### PROVIDED DATA
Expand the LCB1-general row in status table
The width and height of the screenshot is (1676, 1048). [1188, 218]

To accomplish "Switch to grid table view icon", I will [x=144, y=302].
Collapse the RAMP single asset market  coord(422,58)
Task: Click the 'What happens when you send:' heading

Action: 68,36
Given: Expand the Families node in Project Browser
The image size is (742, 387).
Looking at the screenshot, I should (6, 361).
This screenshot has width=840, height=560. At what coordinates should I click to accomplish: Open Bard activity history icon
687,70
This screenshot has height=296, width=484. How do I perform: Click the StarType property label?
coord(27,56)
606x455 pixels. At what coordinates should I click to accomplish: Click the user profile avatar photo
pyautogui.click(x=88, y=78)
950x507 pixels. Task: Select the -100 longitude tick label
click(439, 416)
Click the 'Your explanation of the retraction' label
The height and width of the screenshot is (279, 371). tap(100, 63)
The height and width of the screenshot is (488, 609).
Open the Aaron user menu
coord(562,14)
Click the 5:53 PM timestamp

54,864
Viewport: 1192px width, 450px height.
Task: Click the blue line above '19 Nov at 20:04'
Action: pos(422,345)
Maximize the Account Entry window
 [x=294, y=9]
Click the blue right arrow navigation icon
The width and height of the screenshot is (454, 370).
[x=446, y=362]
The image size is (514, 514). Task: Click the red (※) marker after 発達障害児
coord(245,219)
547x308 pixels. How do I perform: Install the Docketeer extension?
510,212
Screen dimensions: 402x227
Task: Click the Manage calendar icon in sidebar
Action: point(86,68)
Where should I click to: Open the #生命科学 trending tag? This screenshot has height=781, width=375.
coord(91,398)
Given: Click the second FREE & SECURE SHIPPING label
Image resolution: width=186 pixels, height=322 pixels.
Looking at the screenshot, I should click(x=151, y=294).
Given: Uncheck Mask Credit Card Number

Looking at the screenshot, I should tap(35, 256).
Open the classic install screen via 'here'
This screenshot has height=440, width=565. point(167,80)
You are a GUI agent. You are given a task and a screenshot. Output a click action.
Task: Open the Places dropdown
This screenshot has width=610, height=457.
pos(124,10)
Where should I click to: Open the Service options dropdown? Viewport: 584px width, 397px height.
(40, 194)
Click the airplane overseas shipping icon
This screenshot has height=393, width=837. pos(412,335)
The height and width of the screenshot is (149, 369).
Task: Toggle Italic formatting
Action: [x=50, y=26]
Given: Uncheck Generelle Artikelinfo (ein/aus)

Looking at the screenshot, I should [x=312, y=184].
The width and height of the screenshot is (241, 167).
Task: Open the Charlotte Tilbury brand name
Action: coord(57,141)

### WHAT YOU NEED TO DO
Without dropping a single line, output the records above exactly.

### RESULT
Expand the LCB1-general row in status table
The width and height of the screenshot is (1676, 1048). [1188, 218]

To accomplish "Switch to grid table view icon", I will [x=144, y=302].
Collapse the RAMP single asset market  coord(422,58)
Task: Click the 'What happens when you send:' heading

Action: 68,36
Given: Expand the Families node in Project Browser
The image size is (742, 387).
Looking at the screenshot, I should (6, 361).
This screenshot has width=840, height=560. At what coordinates should I click to accomplish: Open Bard activity history icon
687,70
This screenshot has height=296, width=484. How do I perform: Click the StarType property label?
coord(27,56)
606x455 pixels. At what coordinates should I click to accomplish: Click the user profile avatar photo
pyautogui.click(x=88, y=78)
950x507 pixels. Task: Select the -100 longitude tick label
click(439, 416)
Click the 'Your explanation of the retraction' label
The height and width of the screenshot is (279, 371). tap(100, 63)
The height and width of the screenshot is (488, 609).
Open the Aaron user menu
coord(562,14)
Click the 5:53 PM timestamp

54,864
Viewport: 1192px width, 450px height.
Task: Click the blue line above '19 Nov at 20:04'
Action: pos(422,345)
Maximize the Account Entry window
 [x=294, y=9]
Click the blue right arrow navigation icon
The width and height of the screenshot is (454, 370).
[x=446, y=362]
The image size is (514, 514). Task: Click the red (※) marker after 発達障害児
coord(245,219)
547x308 pixels. How do I perform: Install the Docketeer extension?
510,212
Screen dimensions: 402x227
Task: Click the Manage calendar icon in sidebar
Action: point(86,68)
Where should I click to: Open the #生命科学 trending tag? This screenshot has height=781, width=375.
coord(91,398)
Given: Click the second FREE & SECURE SHIPPING label
Image resolution: width=186 pixels, height=322 pixels.
Looking at the screenshot, I should click(x=151, y=294).
Given: Uncheck Mask Credit Card Number

Looking at the screenshot, I should tap(35, 256).
Open the classic install screen via 'here'
This screenshot has height=440, width=565. point(167,80)
You are a GUI agent. You are given a task and a screenshot. Output a click action.
Task: Open the Places dropdown
This screenshot has width=610, height=457.
pos(124,10)
Where should I click to: Open the Service options dropdown? Viewport: 584px width, 397px height.
(40, 194)
Click the airplane overseas shipping icon
This screenshot has height=393, width=837. pos(412,335)
The height and width of the screenshot is (149, 369).
Task: Toggle Italic formatting
Action: [x=50, y=26]
Given: Uncheck Generelle Artikelinfo (ein/aus)

Looking at the screenshot, I should [x=312, y=184].
The width and height of the screenshot is (241, 167).
Task: Open the Charlotte Tilbury brand name
Action: coord(57,141)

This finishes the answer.